The magnetoelectric coupling in Cu₂OSeO₃ imply that magnons exhibit both magnetic and electric activities which undergo interference effects and lead to directional dichroism. The relevant electric susceptibilities of the rotational and breathing modes in the SkL were reviewed in [84]. Linearly polarized microwaves guided through an SkL experience directional dichroism in both configurations for which the wavevector ${{\vec{k}}_{\text{em}}}$ of the electromagnetic wave is either perpendicular or parallel to the magnetic field $\vec{H}$ stabilizing the SkL. Counterpropagating electromagnetic waves encounter different absorption leading to nonreciprocal microwave properties (directional dichroism). For the case that ${{\vec{k}}_{\text{em}}}$ is collinear with $\vec{H}$ the directional dichroism is called magnetochiral effect [84]. This effect has been found not only in the SkL of bulk Cu₂OSeO₃ but also in the conical and field-polarized phases. This kind of microwave nonreciprocity can thus be exploited over a broad frequency regime. For a detailed discussion we refer the reader to [87, 88]. To harvest such characteristics in microwave technology bulk materials with DMI are needed that are insulators and form skyrmions at room temperature.
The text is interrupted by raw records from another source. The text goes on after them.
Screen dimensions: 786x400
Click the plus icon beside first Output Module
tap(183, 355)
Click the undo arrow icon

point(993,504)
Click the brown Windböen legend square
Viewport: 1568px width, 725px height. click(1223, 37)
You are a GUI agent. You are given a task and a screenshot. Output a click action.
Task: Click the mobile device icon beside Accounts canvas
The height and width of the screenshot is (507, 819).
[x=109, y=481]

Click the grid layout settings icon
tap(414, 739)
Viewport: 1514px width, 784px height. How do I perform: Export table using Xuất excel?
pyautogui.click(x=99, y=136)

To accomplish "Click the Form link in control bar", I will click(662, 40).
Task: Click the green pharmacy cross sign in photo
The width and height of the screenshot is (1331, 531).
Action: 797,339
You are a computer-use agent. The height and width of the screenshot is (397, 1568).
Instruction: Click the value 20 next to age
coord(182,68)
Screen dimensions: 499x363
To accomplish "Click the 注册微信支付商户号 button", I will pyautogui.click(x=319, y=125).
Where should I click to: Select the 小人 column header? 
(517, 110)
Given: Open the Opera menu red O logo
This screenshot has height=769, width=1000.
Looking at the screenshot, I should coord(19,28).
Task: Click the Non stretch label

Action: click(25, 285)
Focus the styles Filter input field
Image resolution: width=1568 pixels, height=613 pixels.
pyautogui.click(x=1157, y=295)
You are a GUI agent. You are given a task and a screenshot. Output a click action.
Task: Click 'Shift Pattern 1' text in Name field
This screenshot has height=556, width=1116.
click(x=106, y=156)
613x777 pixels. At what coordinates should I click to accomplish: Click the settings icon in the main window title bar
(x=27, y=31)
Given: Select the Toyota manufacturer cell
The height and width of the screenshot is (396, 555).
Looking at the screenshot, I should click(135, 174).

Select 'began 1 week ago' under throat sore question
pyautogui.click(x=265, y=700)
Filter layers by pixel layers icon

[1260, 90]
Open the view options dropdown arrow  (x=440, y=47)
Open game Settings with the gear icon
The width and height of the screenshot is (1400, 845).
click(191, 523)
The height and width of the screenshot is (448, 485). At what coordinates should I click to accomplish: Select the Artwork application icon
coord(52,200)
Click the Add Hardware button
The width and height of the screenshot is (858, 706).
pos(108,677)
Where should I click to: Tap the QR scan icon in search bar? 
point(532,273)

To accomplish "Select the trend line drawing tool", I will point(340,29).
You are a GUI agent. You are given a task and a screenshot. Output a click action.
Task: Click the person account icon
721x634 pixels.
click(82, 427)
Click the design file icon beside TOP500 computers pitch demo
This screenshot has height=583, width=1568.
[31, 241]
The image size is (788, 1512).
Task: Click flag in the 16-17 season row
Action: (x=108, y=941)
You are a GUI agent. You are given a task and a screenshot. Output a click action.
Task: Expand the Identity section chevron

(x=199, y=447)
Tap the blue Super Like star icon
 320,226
While bulk metals with DMI and ultrathin metallic layers incorporating interfacial DMI provide magnetic skyrmions at room temperature [63, 73], to our knowledge, bulk insulators with room-temperature skyrmions have not yet been reported. Corresponding materials still need to be identified.

Finally, we remark that a direct electric field control of spin wave eigenfrequencies was also demonstrated in case of the cycloid spin structure of the room-temperature magnetoelectric material BiFeO₃ [148]. Here, the spin-wave frequency (>600 GHz) was tuned electrically by over 30%, in a non-volatile way and with virtually no power dissipation.

For skyrmion-based spin-electronics an individual skyrmion formed in a ferromagnetic matrix is expected to be technologically relevant [55]. In insulators, spin waves can then be used to move the skyrmion, e.g. in a nanotrack [134, 136, 137, 138, 139, 149, 150]. For the functionalization of this magnon-skyrmion momentum-transfer, the understanding of the spin wave scattering off a skyrmion is essential.

When spin waves approach the skyrmion they scatter off it, and they can even form bound states. This magnon-skyrmion scattering problem was considered in [136, 137, 151] on the level of the exchange energy of equation (1). Here, we review the results of [137] where the magnon Hamiltonian was derived analytically and solved numerically for a finite in-plane magnon momentum ${{\vec{k}}_{\bot}}=\left({{k}_{x}},{{k}_{y}},0\right)$. The resulting spectrum (without uniaxial anisotropy) is shown in figure 15. Apart from scattering states above the magnon gap, there exist a few in-gap states corresponding to magnon-skyrmion bound modes. Above the critical field H_c2, there is only a single breathing mode for which the skyrmion radius oscillates in time. An additional quadrupolar and sextupolar mode appears only for smaller fields where the field-polarized state in a three-dimensional bulk material is already unstable. In the presence of a finite magnetic anisotropy, K, another mode with gyrotropic character might materialize below the magnon gap [152].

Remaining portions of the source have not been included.